## KUTIPAN DOKUMEN
* * *
Ekosentris


Perubahan lingkungan yang membawa dampak negatif terhadap bumi kita diakibatkan oleh permintaan berlebih manusia terhadap alam ini dan kemudahan dalam memanfaatkan sumber daya yang ada. Sederhananya manusia memandang objek selain dirinya sebagai pemenuh kebutuhan hidupnya.

Dahulu kala berkembang kepercayaan animisme yang memercayai bahwa objek selain manusia memiliki kehidupan.
“kepercayaan kepada roh yang mendiami semua benda (pohon, batu, sungai, gunung, dan sebagainya)”
-        Kbbi.web.id

Bukan hendak berbicara ini salah atau benar. Manusia mempercayai bahwa kehidupan yang mendiami adalah roh yang memiliki keistimewaan tertentu. Melalui kepercayaan seperti ini manusia menempatkan dirinya berada di bawah sistem tersebut. Oleh karena itu tidaklah berlebihan jika dahulu seringkali ditemukan ritual-ritual pemberian sajian tertentu.
* * *
## BAHAN YANG DISEDIAKAN
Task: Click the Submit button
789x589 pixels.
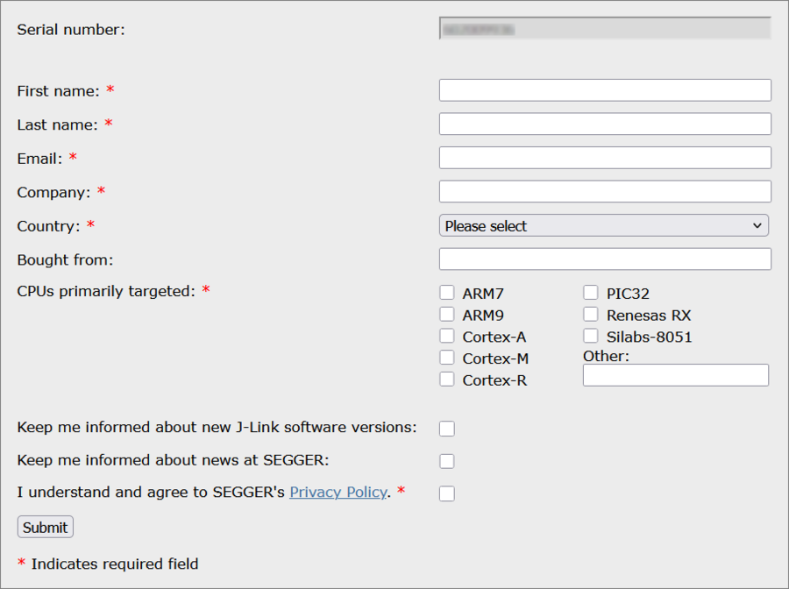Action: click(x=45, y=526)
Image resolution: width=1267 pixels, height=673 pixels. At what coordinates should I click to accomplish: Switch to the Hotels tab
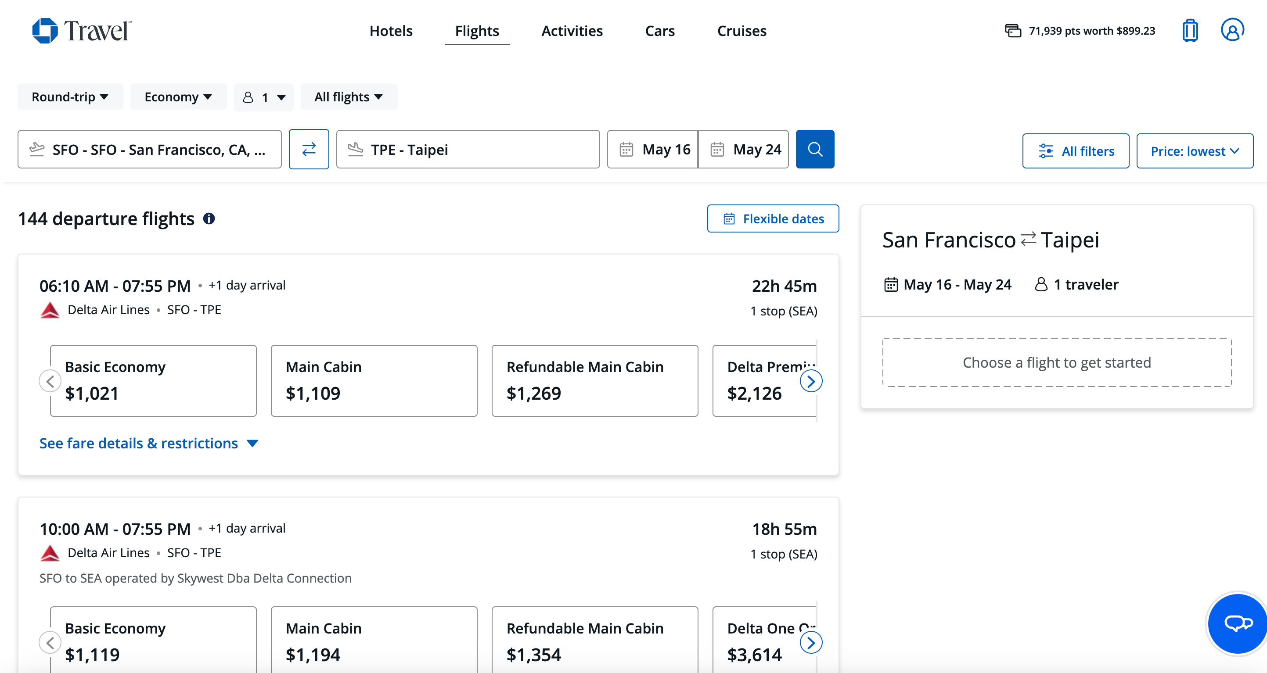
* * *
## KETENTUAN LATIHAN
A. Tulis ulang bagian teks tentang ekosentris dari "-        Kbbi.web.id" sampai "pemberian sajian tertentu.", dengan mengganti "sajian" menjadi "sesaji".
B. Jawab pertanyaan berikut berdasarkan teks tentang ekosentris.
(i) Apa saja yang menyebabkan perubahan lingkungan yang membawa dampak negatif terhadap bumi?
(ii) Menurut kepercayaan animisme, apa yang dimiliki objek selain manusia?
(iii) Apa yang dahulu seringkali ditemukan?

## JAWABAN TIAP TUGAS
A.
-        Kbbi.web.id

Bukan hendak berbicara ini salah atau benar. Manusia mempercayai bahwa kehidupan yang mendiami adalah roh yang memiliki keistimewaan tertentu. Melalui kepercayaan seperti ini manusia menempatkan dirinya berada di bawah sistem tersebut. Oleh karena itu tidaklah berlebihan jika dahulu seringkali ditemukan ritual-ritual pemberian sesaji tertentu.

B.
(i) Permintaan berlebih manusia terhadap alam dan kemudahan dalam memanfaatkan sumber daya yang ada.
(ii) Kehidupan.
(iii) Ritual-ritual pemberian sajian tertentu.